The judgment of conviction is affirmed.
Of the United States District Court for the District of Vermont, sitting by designation
Although the bank was described by Dundas as a branch of the Chemical Bank at 28th Street and Fifth Avenue, it turned out to be a branch of Citibank across the street at the same intersection, where appellant maintained a safe deposit box
Under the federal rule an accomplice's uncorroborated testimony, although subject to strict and careful scrutiny, may nevertheless be sufficient alone to support a conviction. United States v. Phillips, 426 F.2d 1069, 1071 (2d Cir.), Cert. denied, 400 U.S. 843, 91 S.Ct. 86, 27 L.Ed.2d 78 (1970)
In addition, of course, the determination of U. S. Magistrate Kent Sinclair was entitled to weight.
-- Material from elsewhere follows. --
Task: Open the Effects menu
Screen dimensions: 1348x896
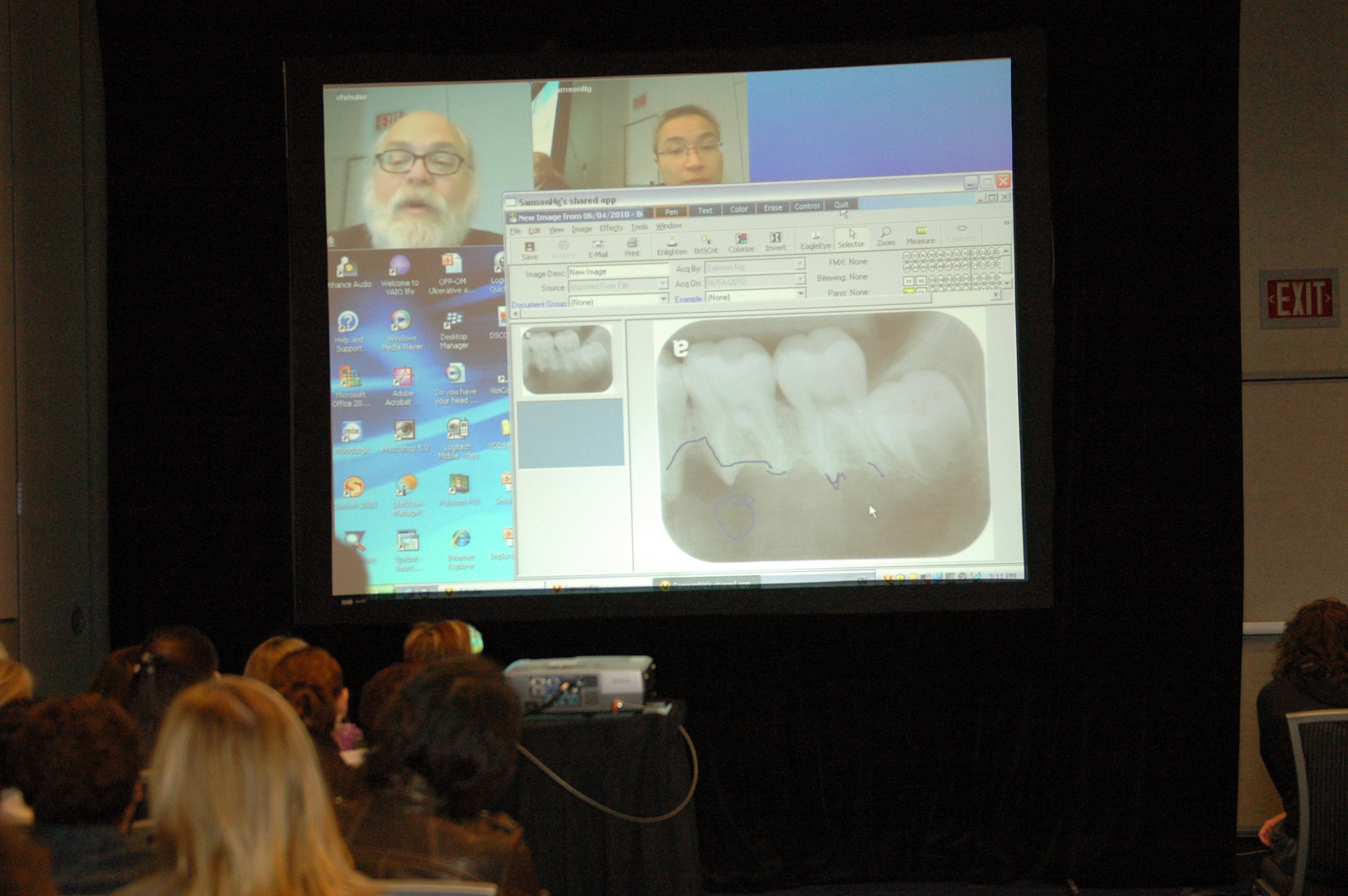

Mapp v. Warden, supra, 531 F.2d at 1172; United States v. Londono, 553 F.2d 805, 810 (2d Cir. 1977)
Personal papers having no relevance to issues before the court were not introduced. In any event the remedy with respect to any items exceeding the scope of the warrant would not have been invalidation of the search but suppression of those items. Andresen v. Maryland, 427 U.S. 463, 482 n.11, 96 S.Ct. 2737, 49 L.Ed.2d 627 (1976)
F.R.Evid. 803(1), (2) and (3) do not appear to be relevant. They provide:
"(1) Present sense impression. A statement describing or explaining an event or condition made while the declarant was perceiving the event or condition, or immediately thereafter.
"(2) Excited utterance. A statement relating to a startling event or condition made while the declarant was under the stress of excitement caused by the event or condition.
"(3) Then existing mental, emotional, or physical condition. A statement of the declarant's then existing state of mind, emotion, sensation, or physical condition (such as intent, plan, motive, design, mental feeling, pain, and bodily health), but not including a statement of memory or belief to prove the fact remembered or believed unless it relates to the execution, revocation, identification, or terms of declarant's will."